Levamos uma hora de projeção até compreender toda a frieza do personagem. A cena que revela tal acontecimento é simplesmente jogada em meio ao roteiro (de forma proposital, claro), pegando de surpresa tanto o protagonista quanto ao público. Não ao acaso, em uma cena de interrogatório, a câmera que até então via Lee sempre de frente, põe se no lugar do personagem, fazendo-nos acompanhar aquele momento junto com ele.

Outra grandeza do filme é sua atmosfera, uma vez que o inverno inglês aqui parece ocupar-se não apenas dos lugares, mas das pessoas, congelando assim qualquer ato ou emoção que não seja o luto, a dor ou a perdão. E se direção, fotografia, figuro e design de produção conferem todos os detalhes para criar uma Manchester depressiva e desiludida, gostaria de chamar a atenção à rica mixagem de som e seu papel importantíssimo dentro do longa. Pois, nos poucos momentos em que não ficamos afugentados com a trilha sonora atordoante, até mesmo detalhes como o remexer de cadeira, o barulho do carro, do vento ou até mesmo um suspiro parecem incomodar. E não sendo bastante, quando nada disso acontece, surge então o silêncio, que transformada cada segundo em horas insuportáveis.

SPOILERS



Imaginar que todo esse universo se passa na cabeça de Lee é aterrorizante. Vê-lo regressar à cidade de seus fantasmas passados e ver-se preso a ela é ainda mais. E com a exceção de Patrick, seu sobrinho que vive uma fase de luto envolto a início de adolescência, não vemos sorrisos em Manchester à beira-mar.

O passado traiçoeiro do protagonista que parece nunca ter lhe abandonado lhe tirou a cor. Voltando um pouco aos flashbacks, é curioso notar que mesmo aqueles que retratam momentos alegres de seu passado, acabam fazendo efeito contrário no presente, uma vez que apenas confirmam a ausência ou a degradação de alguém que um dia foi.
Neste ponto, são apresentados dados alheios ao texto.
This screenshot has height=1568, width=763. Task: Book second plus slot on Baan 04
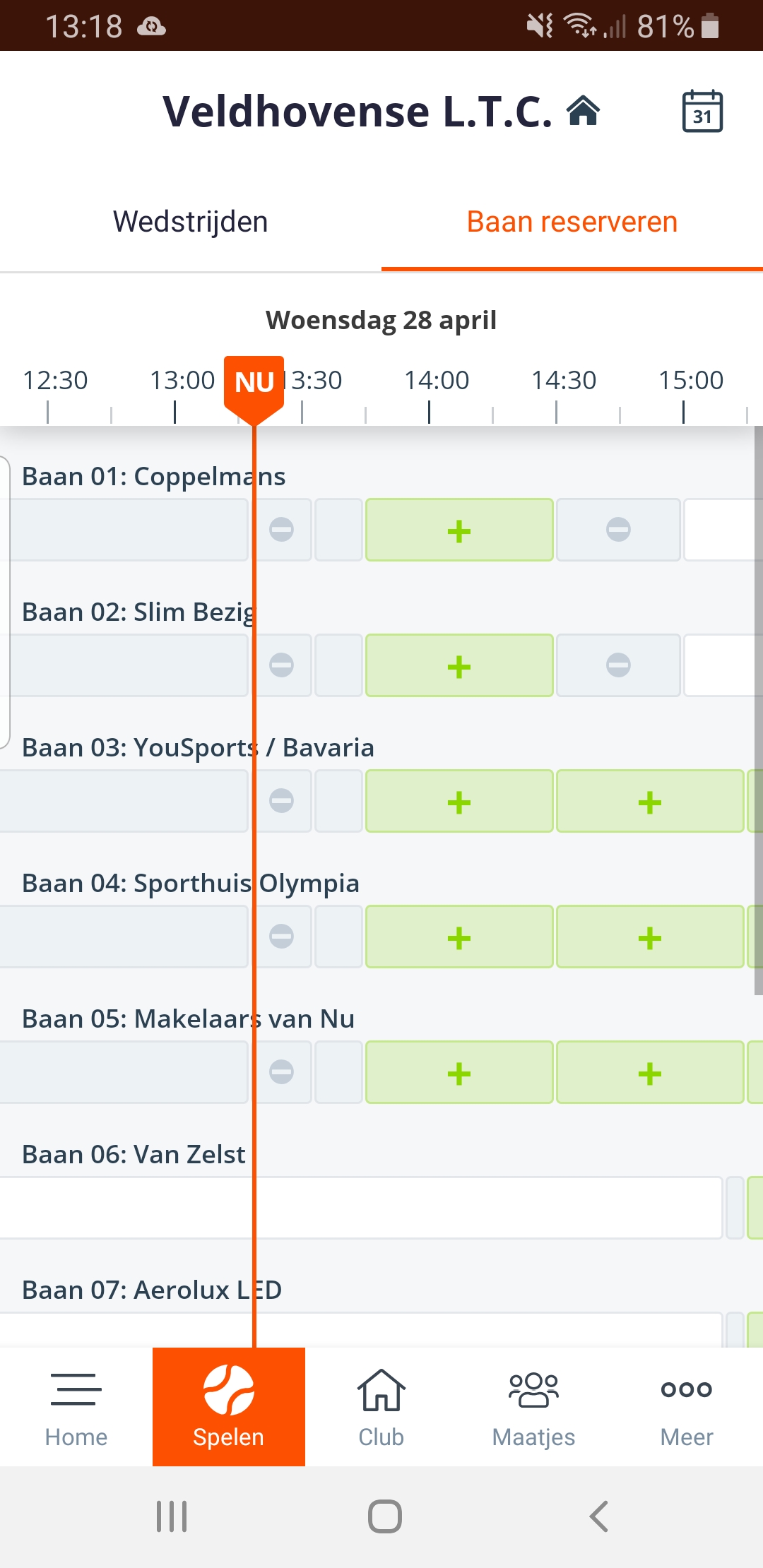(x=650, y=937)
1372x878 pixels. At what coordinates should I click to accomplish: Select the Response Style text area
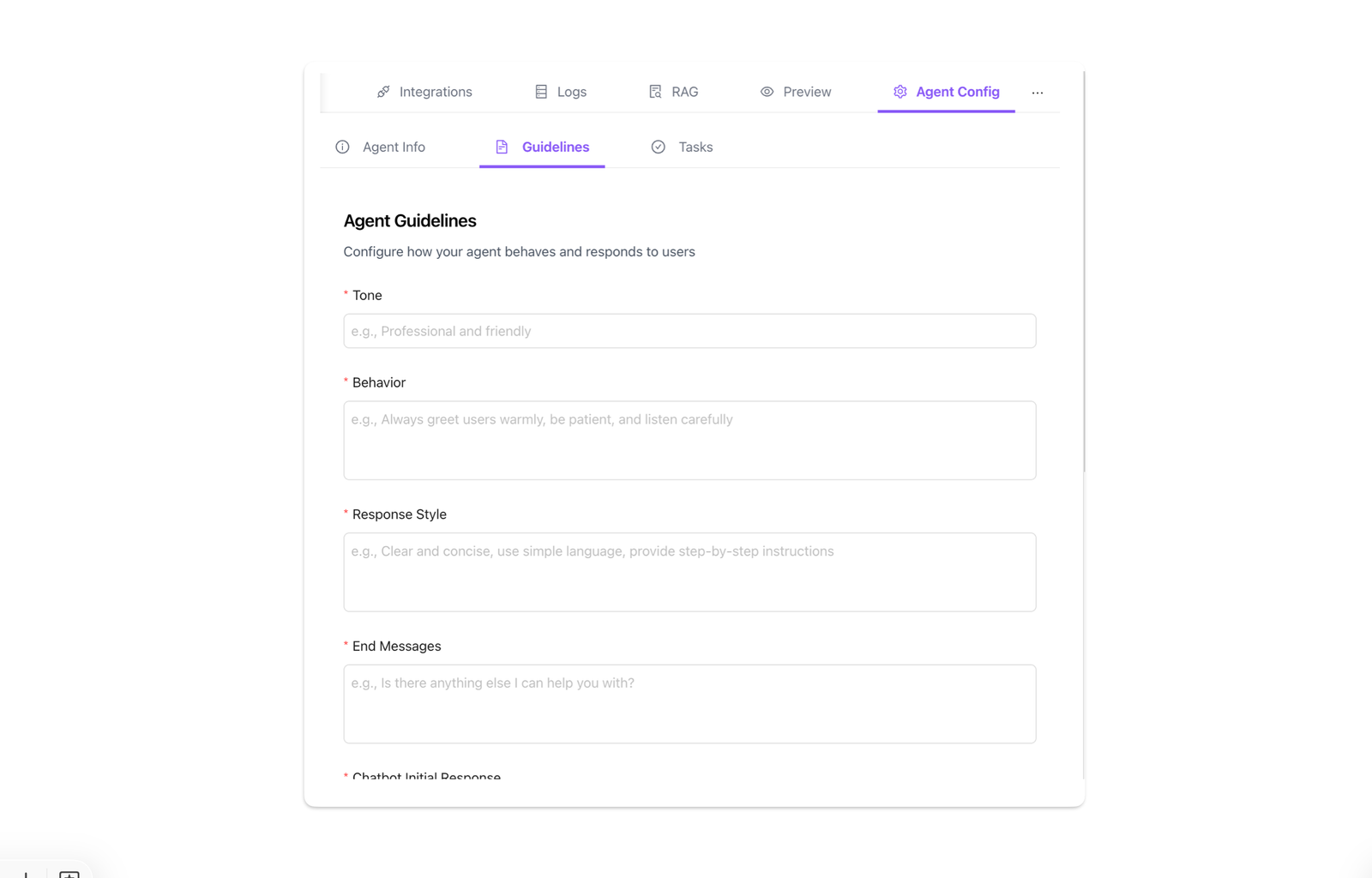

Lee nunca encontrou saída para sua culpa, e nunca conseguiu livrar-se de seu carma pessoal. Em uma cena próximo do final do filme, onde um senhor conta que seu pai saiu para velejar e simplesmente sumiu, assim Lee também desapareceu. Em seu lugar surgiu um outro alguém que vive a vida sem vivê-la ou senti-la.

Quando falamos em perdão, o entendemos como o ato de perdoar alguém sobre algo. Manchester (...), coloca em prova o auto perdão, o recomeçar, o partir do zero. O peso da culpa de Lee é tão grande que se mostra maior a própria vontade de voltar a viver, ou então o medo de retornar a algo que ele não tem a coragem de encarar novamente.

Apático e recluso, este medo o acaba bloqueando de novas interações. Preso em seu mundo, Lee acaba por libertar toda sua endorfina em briga alheias em bar. Essa explosão o liberta momentaneamente de seus males, mas em um plano maior, deixa-o cada vez mais preso a si mesmo.

Não contente em destruir qualquer perspectiva de melhora em alguém afundado em si mesmo, em seu desfecho o filme ainda nos joga em um reencontro totalmente devastador. E faz isso por meio de uma das cenas mais tristes e melancólicas já vistas.

Manchester à beira-mar é triste, mórbido, entediante, pessimista e que não traz nenhum pingo de esperança. E são todos estes ingredientes que constroem um obra-prima tão humana e visceral que perdura na mente daqueles que a assistem por horas e com certeza será lembrado no cinema como um retrato fiel e melancólico da nossa própria existência.